Notes From My Knapsack 2-23-17
Jeff Gill
Dudgeon, high and low
___
Are you offended?
No, I'm not asking about what so much as if. If you are, in general, offended.
Some folks just don't get riled too quickly, and others are easy to stir up, quick to retort, hasty in their comebacks.
There's a phrase, somewhat archaic, mildly mysterious in origins, that you can use when someone is ready to go off half-cocked or on full automatic at any time, and that's when you say someone is "in high dudgeon."
There's an etymology that's tempting to follow in the Granville area, because it has to do with a Welsh word for "resentment or indignation," and would fit the usage as it's used today for a person leaving a room "in high dudgeon." But none other than the Oxford English Dictionary says a lengthy and scholarly version of "whoa, not so fast, bub."

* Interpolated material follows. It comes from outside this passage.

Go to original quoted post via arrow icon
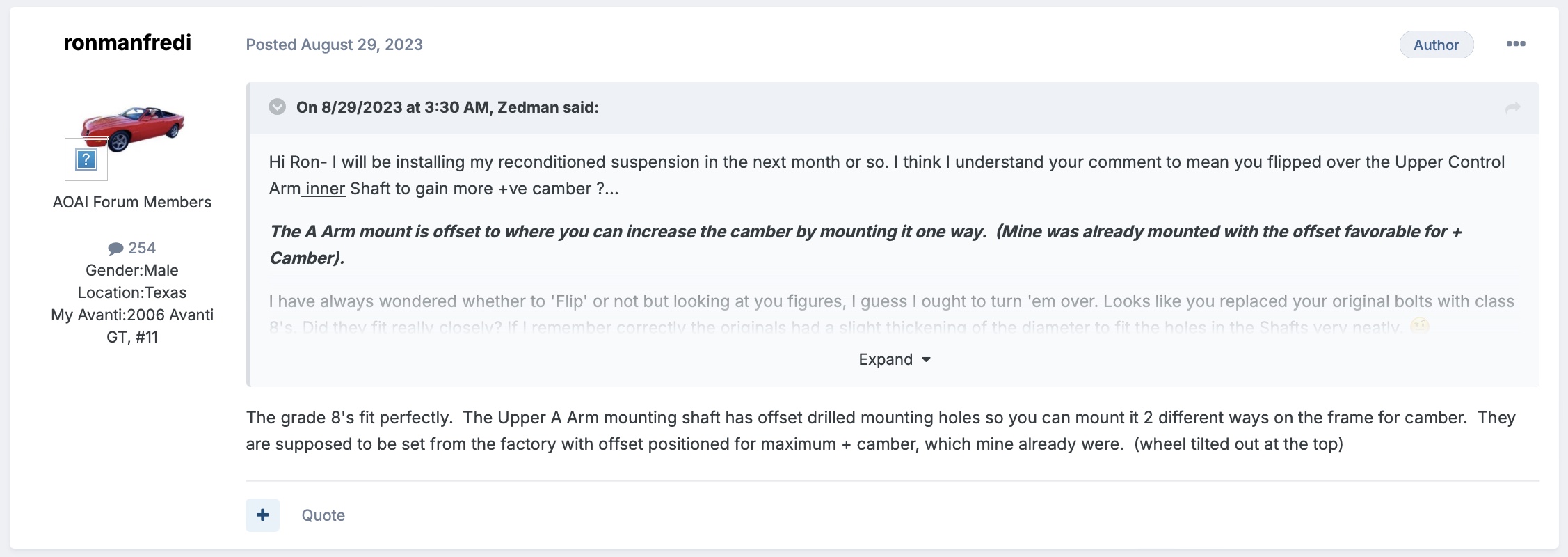 [x=1512, y=108]
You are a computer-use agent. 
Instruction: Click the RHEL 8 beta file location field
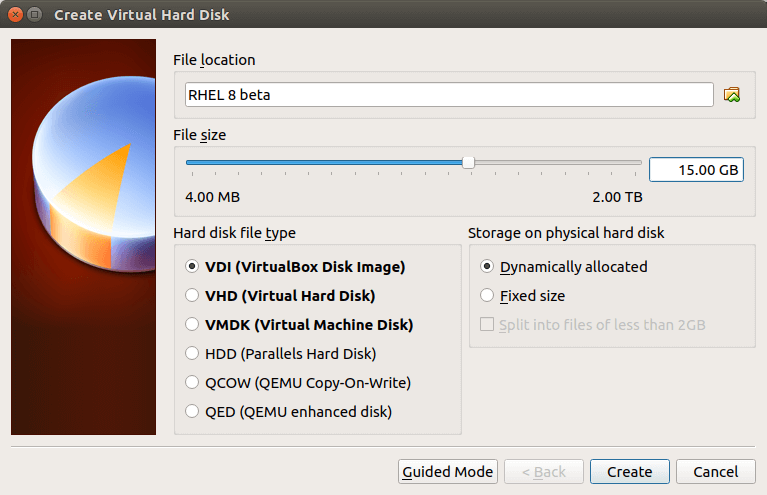point(448,95)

What we do know is that in Shakespeare's "Macbeth" and earlier English usage, a dudgeon was the hilt of a dagger: "I see thee still, And on thy blade and dudgeon gouts of blood, Which was not so before." So.

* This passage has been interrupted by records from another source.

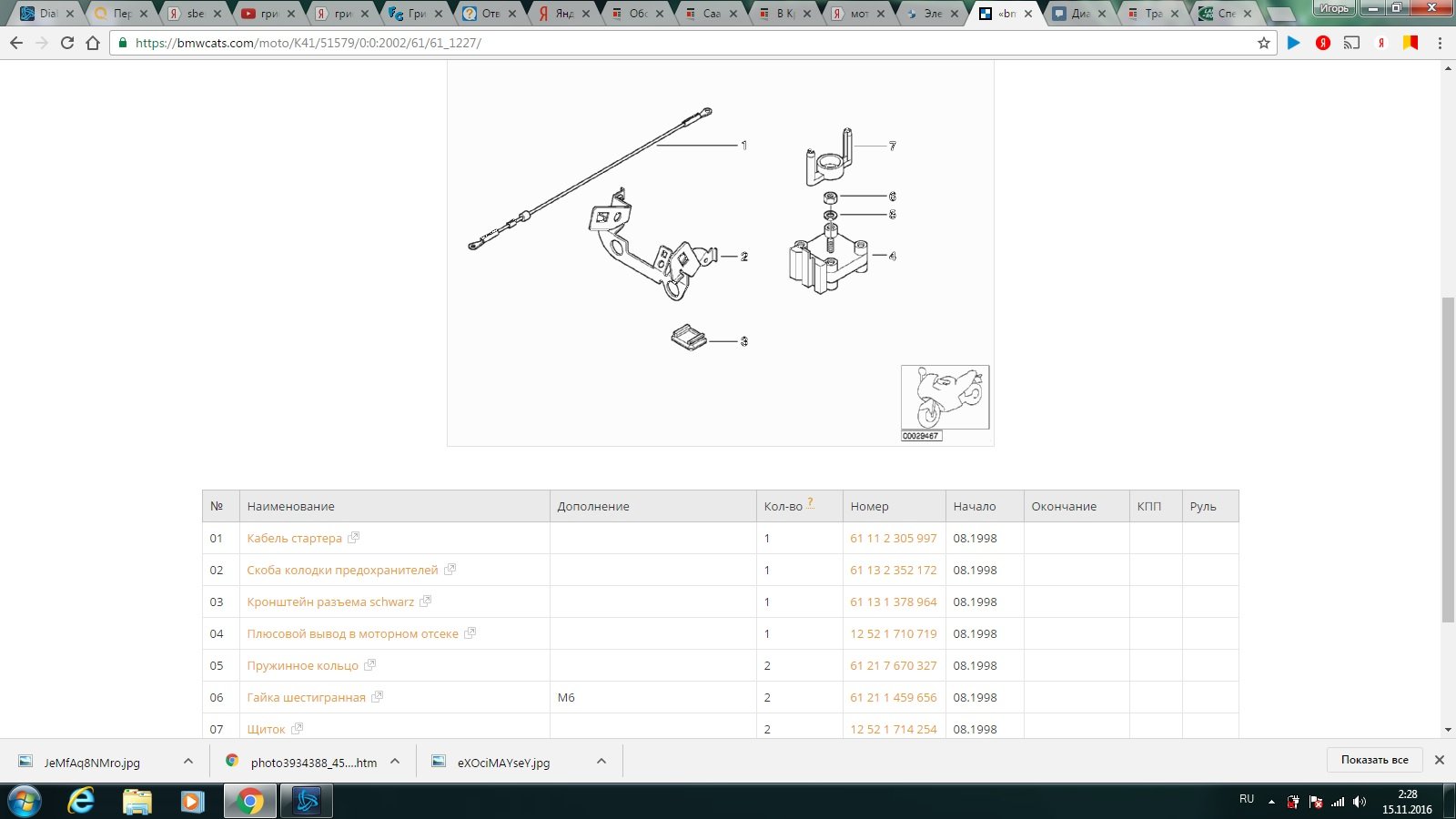The height and width of the screenshot is (819, 1456).
Task: Click the browser home icon
Action: 93,43
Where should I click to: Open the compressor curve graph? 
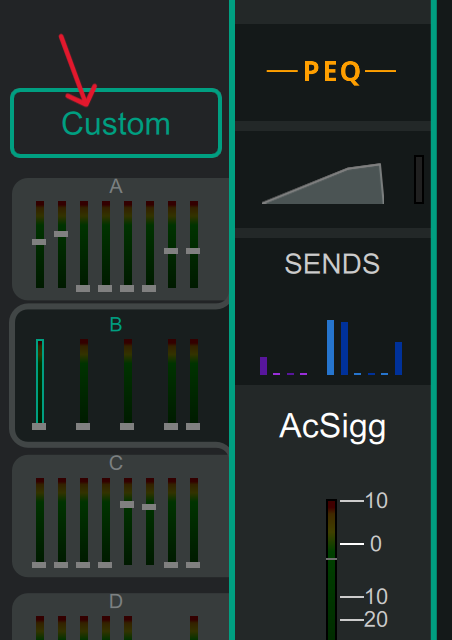coord(323,183)
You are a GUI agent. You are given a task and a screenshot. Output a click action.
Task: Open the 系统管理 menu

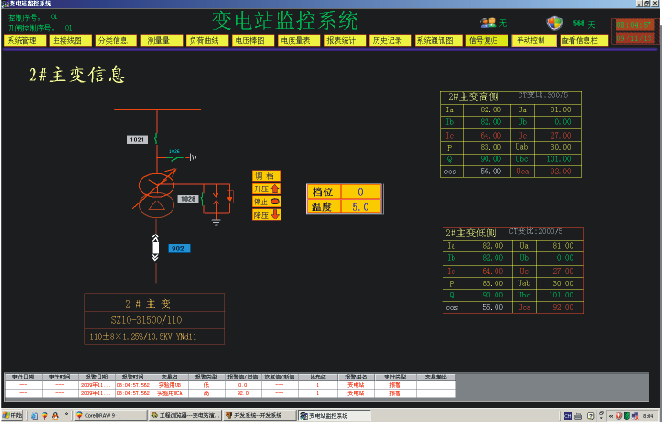tap(21, 41)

"High" dudgeon, and the application of the term in the following century or two, seems to indicate a person who walks around with a hand on their hilt, always ready in the "high dudgeon" position to pull their sidearm and brandish it aggressively.

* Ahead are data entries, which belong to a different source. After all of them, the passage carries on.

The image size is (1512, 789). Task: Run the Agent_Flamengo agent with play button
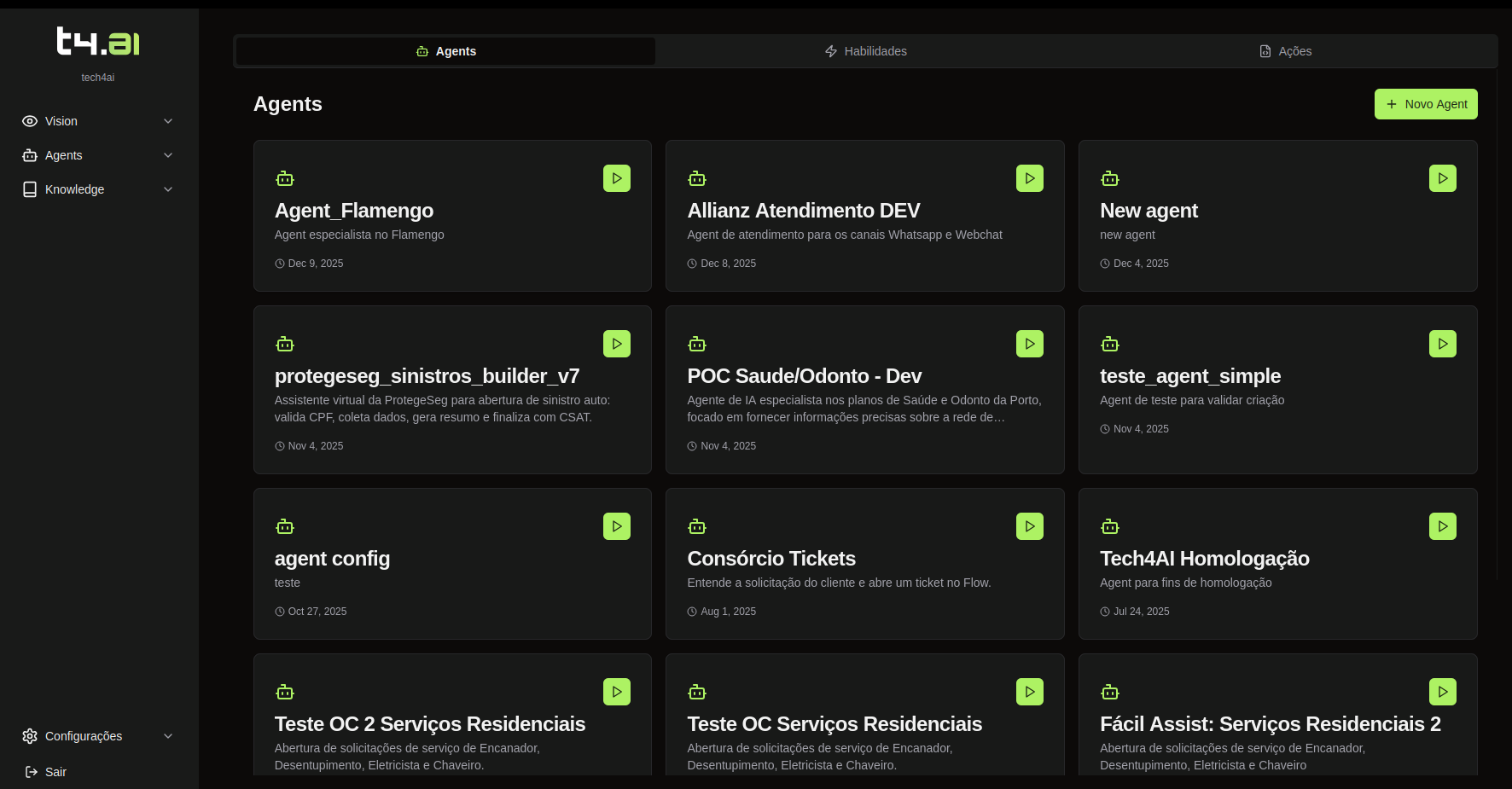pos(616,178)
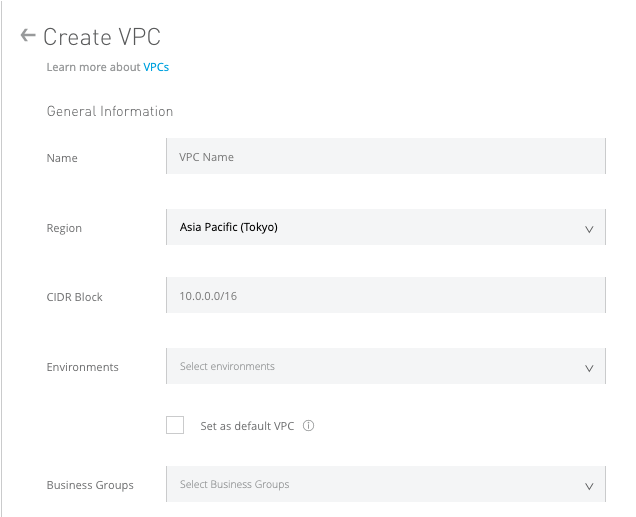Click the CIDR Block field label
The height and width of the screenshot is (517, 636).
(75, 297)
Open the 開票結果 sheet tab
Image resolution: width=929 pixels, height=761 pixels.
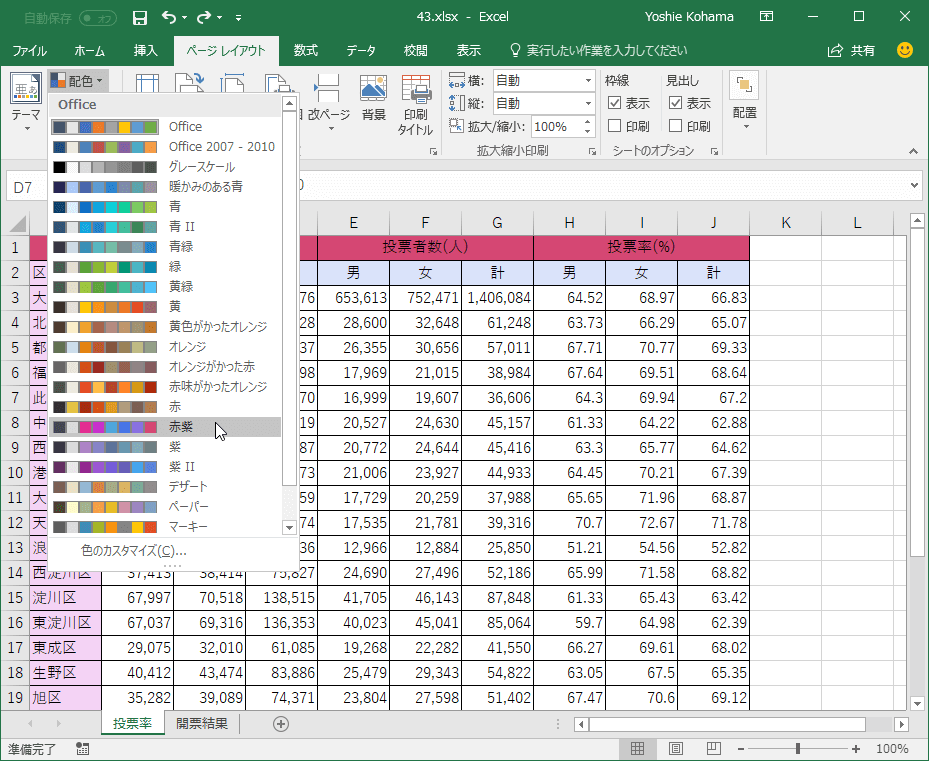[x=201, y=724]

High dudgeon would be like an armed person walking around with their hand on the butt of their gun all the time. Not quite threatening, but not altogether reassuring, either.
Rhetorically, on TV cable news, online in all manner of venues, social media and otherwise, it seems like everyone is walking around, metaphorically, ready to draw and fire. On a hair-trigger, or locked and loaded all the time.
It probably doesn't help much that so many of our metaphors for dispute and debate are not just militant, but weaponized. Look through the ones I've used so far, and you can see the view down the sights. "High dudgeon" is only quaint and less violent sounding because our context has changed, and people, mostly gentlemen, don't walk around with a dagger in their belt as a part of being dressed for the out-of-doors. But in its day, it had as much a message of "kill or be killed" as "two go in, one comes out" does today.
I would never tell someone who is offended or concerned these days that they're wrong (for one thing, I value my life too much to do that). But I do wonder about what our alternative paths might be to talk about opposition and interest and ultimately policy in terms that are other than high caliber, major impact, mushrooming or armor-piercing language.
This may be my Quaker heritage showing through, but on all sides of the current political swirl, I hear speech aimed at the other side's positions that sounds awfully violent and martial. What if we were looking for ways to express differences or reconcile opposition that picked up on a different set of images and methods?
It's instructive to me, at least, that as I try to come up with some new terminology, I just keep coming up with different ways to rally the troops, charge the ramparts, or decimate the opposition (look up the roots of that last one, yuck). Do you have any ideas? From art, biology, architecture, dance?